4.4 Add and Subtract Fractions with Common Denominators

Adding and Subtracting Fractions with Common Denominators

When two fractions share the same denominator, adding or subtracting them is straightforward: you only need to work with the numerators. This skill comes up constantly in later math, so it's worth getting comfortable with the process now.

Addition of Fractions with Common Denominators

The rule is simple: add the numerators and keep the denominator the same.

$\frac{a}{c} + \frac{b}{c} = \frac{a+b}{c}$

Here, $a$ and $b$ are the numerators, and $c$ is the common denominator.
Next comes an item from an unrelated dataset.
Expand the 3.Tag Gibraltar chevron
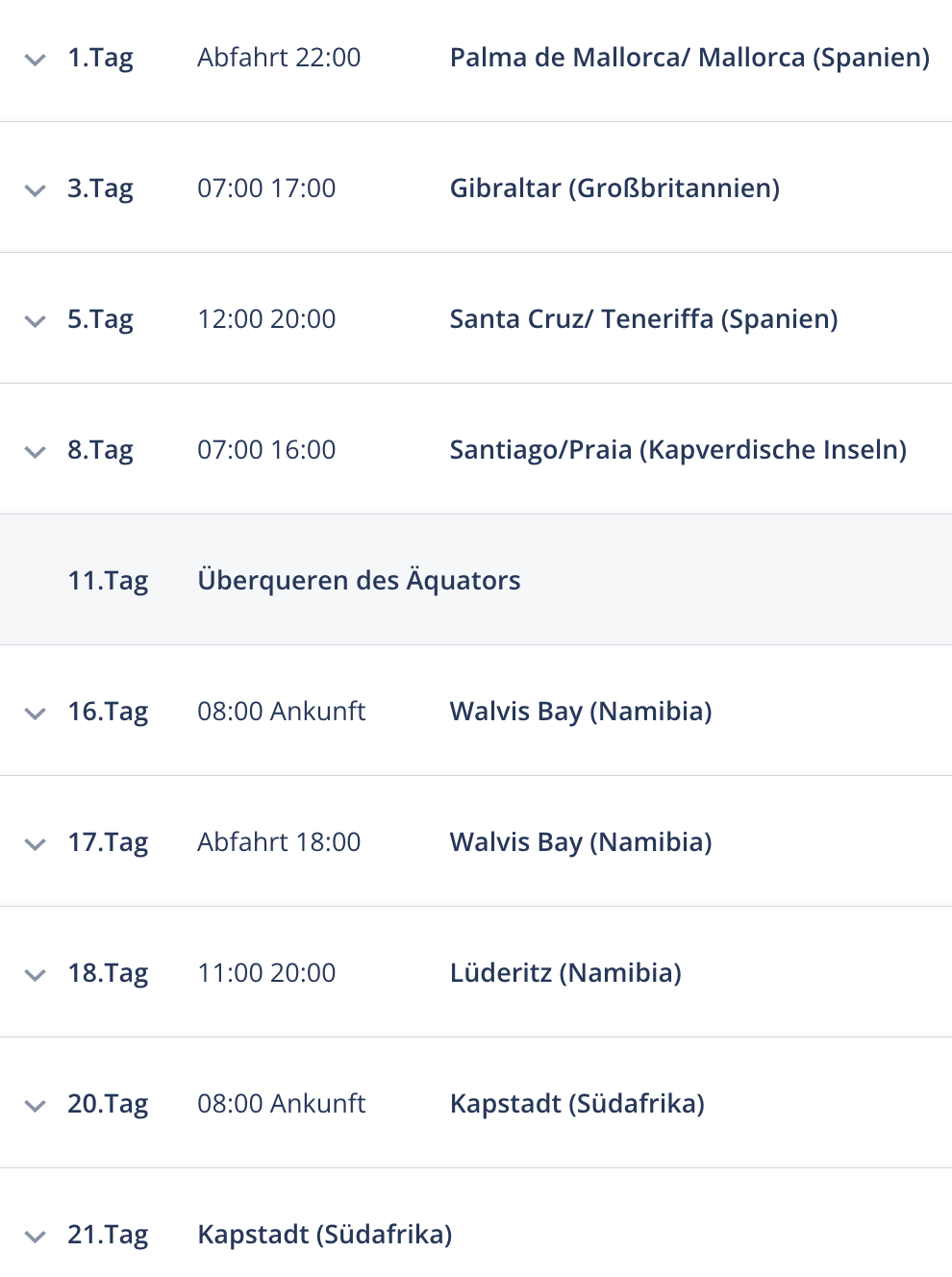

Example: $\frac{3}{8} + \frac{1}{8} = \frac{3+1}{8} = \frac{4}{8}$

You're adding 3 eighth-sized pieces to 1 eighth-sized piece, which gives you 4 eighth-sized pieces. The size of each piece (eighths) doesn't change.

Visual models make this click. Picture two pie charts, each divided into 6 equal slices. One has 2 slices shaded, the other has 4 shaded. Combine them and you get 6 out of 6 slices shaded: $\frac{2}{6} + \frac{4}{6} = \frac{6}{6} = 1$.

Subtraction of Fractions with Common Denominators

Same idea, but subtract the numerators instead.

$\frac{a}{c} - \frac{b}{c} = \frac{a-b}{c}$

Example: $\frac{7}{10} - \frac{3}{10} = \frac{7-3}{10} = \frac{4}{10}$

You start with 7 tenth-sized pieces and take away 3 of them, leaving 4 tenths.

With a bar model: imagine a bar split into 5 equal parts with 4 shaded. Remove 2 shaded parts, and you're left with $\frac{2}{5}$.

Steps for Solving

1. Check that both fractions have the same denominator.
2. Add or subtract the numerators (top numbers).
3. Write the result over the common denominator (bottom number stays the same).
4. Simplify the fraction if possible.

Word Problems with Fraction Operations

When you see a word problem involving fractions, follow these steps:

1. Identify the fractions in the problem and confirm they share a common denominator.
2. Determine the operation. Words like "combined," "total," or "altogether" point to addition. Words like "difference," "remaining," or "less" point to subtraction.
3. Apply the operation and simplify your result.
4. Answer in context. Don't just write a fraction; connect it back to what the problem asked.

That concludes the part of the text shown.